# Help, How do I stop the fights????



## prinmel (Dec 1, 2009)

Does anyone else constantly struggle with buying and selling fish to make the others happy? It seems like I am always trading out fish to try to find some that get along. I realize these are aggressive fish but how do the pet stores keep so many together in those little tanks with hardly a hiding spot and hardly anyone fights. I have had to trade out some really pretty fish because this one attacks that one and that one hates this one, and it is actually starting me make me think that maybe these fish are just too much to handle. Any suggestions on how to stop the vicious attacks and keep it to a light scuffle?

I currently have:
1 large red zebra (who freaked out yesterday and went on a rampage)
2 Convicts (that are actually the best behaved in the tank!)
1 SP. Acei (with no tail)
1 really mean yellow lab (living behind a divided area)
1 blue peacock (who is so shy he get attacked all the time)

Decor: one pirate ship which, is the red zebras property. Rocks, that I un-stack and re-stack in the dark every week to try and keep the territorial stuff to a minimum, but obviously not working. I try to feed multiple times a day so no one is fighting for food.

What else should I do?


----------



## smellsfishy1 (May 29, 2008)

If there are no hiding spots that means there really is nothing to fight over.
Some fish are still aggressive even in these cirumstances but it is usually easier to manage if there are no territories to fight for.
You should also give your tank foot print so we know if there is even hope for what you trying to achieve.

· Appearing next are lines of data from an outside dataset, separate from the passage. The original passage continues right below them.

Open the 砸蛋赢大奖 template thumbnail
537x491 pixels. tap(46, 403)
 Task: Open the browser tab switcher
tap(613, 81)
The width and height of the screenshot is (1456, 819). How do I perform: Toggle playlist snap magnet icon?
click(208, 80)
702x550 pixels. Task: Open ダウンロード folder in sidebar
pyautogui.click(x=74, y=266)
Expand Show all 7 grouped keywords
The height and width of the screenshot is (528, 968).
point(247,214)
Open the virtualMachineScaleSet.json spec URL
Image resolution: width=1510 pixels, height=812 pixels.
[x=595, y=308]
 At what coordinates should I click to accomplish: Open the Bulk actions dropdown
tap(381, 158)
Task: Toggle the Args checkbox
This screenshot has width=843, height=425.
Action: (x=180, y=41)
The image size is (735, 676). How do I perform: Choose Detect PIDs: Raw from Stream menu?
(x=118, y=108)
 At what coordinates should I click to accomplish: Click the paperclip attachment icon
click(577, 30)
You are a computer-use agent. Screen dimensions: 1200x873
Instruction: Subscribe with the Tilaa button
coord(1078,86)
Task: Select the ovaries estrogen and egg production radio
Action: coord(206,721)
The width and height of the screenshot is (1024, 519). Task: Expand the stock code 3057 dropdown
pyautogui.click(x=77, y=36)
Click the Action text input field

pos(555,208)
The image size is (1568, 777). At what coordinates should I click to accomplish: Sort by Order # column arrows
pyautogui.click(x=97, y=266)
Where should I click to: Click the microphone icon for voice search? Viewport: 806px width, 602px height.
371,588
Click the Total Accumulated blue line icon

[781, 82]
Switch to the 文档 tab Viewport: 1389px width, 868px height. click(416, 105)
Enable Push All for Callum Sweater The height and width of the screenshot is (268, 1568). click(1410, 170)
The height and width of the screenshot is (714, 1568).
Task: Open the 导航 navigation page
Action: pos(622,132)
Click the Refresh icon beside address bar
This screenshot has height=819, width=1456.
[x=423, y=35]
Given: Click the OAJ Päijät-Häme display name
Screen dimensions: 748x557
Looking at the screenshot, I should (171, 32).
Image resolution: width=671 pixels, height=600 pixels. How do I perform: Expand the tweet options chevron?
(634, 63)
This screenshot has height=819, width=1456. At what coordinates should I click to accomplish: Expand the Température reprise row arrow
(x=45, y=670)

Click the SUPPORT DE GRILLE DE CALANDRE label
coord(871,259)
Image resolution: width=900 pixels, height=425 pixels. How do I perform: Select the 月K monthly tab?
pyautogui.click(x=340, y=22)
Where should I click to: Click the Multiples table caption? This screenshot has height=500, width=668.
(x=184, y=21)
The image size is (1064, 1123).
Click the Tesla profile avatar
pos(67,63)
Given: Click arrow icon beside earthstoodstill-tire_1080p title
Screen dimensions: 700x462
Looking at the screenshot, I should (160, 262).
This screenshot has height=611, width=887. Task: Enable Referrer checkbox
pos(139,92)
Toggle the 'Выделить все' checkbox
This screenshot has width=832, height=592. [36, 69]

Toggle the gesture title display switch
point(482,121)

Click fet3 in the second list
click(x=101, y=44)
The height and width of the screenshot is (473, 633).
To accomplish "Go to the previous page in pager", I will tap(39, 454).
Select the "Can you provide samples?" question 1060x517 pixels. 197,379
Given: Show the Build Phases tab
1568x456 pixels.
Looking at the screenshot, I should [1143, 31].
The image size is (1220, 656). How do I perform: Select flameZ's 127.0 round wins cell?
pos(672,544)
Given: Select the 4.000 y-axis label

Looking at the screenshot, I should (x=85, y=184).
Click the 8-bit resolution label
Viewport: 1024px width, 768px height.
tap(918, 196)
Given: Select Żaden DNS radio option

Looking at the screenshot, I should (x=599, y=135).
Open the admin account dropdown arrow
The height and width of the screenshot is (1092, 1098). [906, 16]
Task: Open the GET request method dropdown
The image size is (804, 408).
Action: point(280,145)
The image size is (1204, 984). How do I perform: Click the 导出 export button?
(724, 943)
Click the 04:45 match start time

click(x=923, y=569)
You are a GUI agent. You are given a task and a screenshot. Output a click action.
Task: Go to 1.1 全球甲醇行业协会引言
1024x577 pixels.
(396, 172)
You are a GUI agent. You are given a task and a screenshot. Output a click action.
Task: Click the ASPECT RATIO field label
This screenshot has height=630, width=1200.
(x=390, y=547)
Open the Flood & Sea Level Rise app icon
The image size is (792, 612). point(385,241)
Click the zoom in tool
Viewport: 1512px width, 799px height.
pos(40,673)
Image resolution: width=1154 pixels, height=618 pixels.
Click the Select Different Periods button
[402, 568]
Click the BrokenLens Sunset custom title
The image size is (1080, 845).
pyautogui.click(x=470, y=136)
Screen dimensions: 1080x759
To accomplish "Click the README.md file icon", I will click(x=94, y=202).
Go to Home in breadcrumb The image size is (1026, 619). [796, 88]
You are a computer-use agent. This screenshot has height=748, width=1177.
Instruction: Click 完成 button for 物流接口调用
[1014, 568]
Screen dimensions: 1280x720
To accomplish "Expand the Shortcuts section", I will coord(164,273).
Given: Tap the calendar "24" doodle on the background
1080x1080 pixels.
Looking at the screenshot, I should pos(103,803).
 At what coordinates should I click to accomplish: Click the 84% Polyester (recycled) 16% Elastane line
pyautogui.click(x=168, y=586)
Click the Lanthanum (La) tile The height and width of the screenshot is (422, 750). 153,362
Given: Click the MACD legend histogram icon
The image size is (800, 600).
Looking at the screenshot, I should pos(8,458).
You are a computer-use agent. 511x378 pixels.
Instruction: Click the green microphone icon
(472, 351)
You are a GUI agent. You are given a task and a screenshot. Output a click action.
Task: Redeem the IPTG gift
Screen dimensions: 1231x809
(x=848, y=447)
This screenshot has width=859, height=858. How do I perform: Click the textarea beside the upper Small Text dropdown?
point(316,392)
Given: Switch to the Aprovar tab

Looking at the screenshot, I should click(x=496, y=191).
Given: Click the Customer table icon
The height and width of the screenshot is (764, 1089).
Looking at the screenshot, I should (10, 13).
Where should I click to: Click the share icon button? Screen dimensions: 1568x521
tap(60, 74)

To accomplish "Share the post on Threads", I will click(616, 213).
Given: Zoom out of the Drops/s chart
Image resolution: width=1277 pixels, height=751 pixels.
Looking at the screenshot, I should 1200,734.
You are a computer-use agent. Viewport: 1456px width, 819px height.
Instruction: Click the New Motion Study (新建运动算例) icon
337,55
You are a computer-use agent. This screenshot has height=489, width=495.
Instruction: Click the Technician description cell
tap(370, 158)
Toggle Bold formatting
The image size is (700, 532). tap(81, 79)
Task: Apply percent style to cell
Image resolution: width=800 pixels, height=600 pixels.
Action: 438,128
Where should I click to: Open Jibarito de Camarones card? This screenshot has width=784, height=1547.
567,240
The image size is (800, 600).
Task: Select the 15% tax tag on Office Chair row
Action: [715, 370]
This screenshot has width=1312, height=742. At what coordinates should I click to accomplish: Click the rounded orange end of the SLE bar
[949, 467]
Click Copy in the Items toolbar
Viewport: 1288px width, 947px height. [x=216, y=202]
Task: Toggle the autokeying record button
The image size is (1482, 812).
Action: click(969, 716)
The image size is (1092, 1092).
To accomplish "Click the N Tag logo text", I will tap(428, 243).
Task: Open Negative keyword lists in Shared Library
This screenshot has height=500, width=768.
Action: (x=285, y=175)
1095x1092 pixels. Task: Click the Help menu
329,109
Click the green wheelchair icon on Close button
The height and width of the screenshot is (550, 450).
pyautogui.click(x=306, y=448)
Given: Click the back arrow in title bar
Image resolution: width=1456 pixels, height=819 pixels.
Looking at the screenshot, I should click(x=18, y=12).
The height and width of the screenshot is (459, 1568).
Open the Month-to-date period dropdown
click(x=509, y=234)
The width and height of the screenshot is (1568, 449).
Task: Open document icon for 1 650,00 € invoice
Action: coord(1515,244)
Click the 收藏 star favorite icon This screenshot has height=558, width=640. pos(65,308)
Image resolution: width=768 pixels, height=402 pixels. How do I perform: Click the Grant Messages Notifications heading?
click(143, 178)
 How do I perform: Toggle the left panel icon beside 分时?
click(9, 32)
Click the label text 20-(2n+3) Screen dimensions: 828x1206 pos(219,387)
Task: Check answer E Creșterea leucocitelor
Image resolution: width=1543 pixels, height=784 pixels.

Red zebra can be aggressive but do well in a group of a single male and multiple females.
Convicts, if paired up, will pretty much destroy anything in sight if breeding.
Acei is mild mannered fish which is probably being picked on since it has not tail.
These also do better in groups.
Yellow labs are similar to the acei, do well in a group setting.
The peacock doesn't have a chance in the world to get along with any of these fish.

You really have to make a decision on what you want to keep.
If your tank is big enough you could fill it with peacocks.
Another option is to expand on your group of mbuna which would mean more zebras, more yellow labs, and more acei.
The convicts can also work but they are better suited in a C.A. setup with similar species.
Pick one group and go with it, the aggression issues won't go away until you make the necessary changes and removals/additions.
Ultimately it all depends on tank size though.


----------



## Fogelhund (Dec 3, 2002)

How big is your tank, volume and dimensions?


----------



## prinmel (Dec 1, 2009)

My tank is a 55 gallon. 
So should I remove all the rocks and hiding spots? Everything is good in the tank when I turn the lights off. I have heard that more fish means less fights, but I don't have a ton of money and in my area these fish are $10 to $15 each. I really do want to make the tank work but it has to be a gradual process as money allows, so maybe I don't have the resources to make it work right now, I don't know. But I do have to say, that out of all the fish, those 2 male convicts really are just peaceful. I had some convict babies not to long ago and got rid of the female.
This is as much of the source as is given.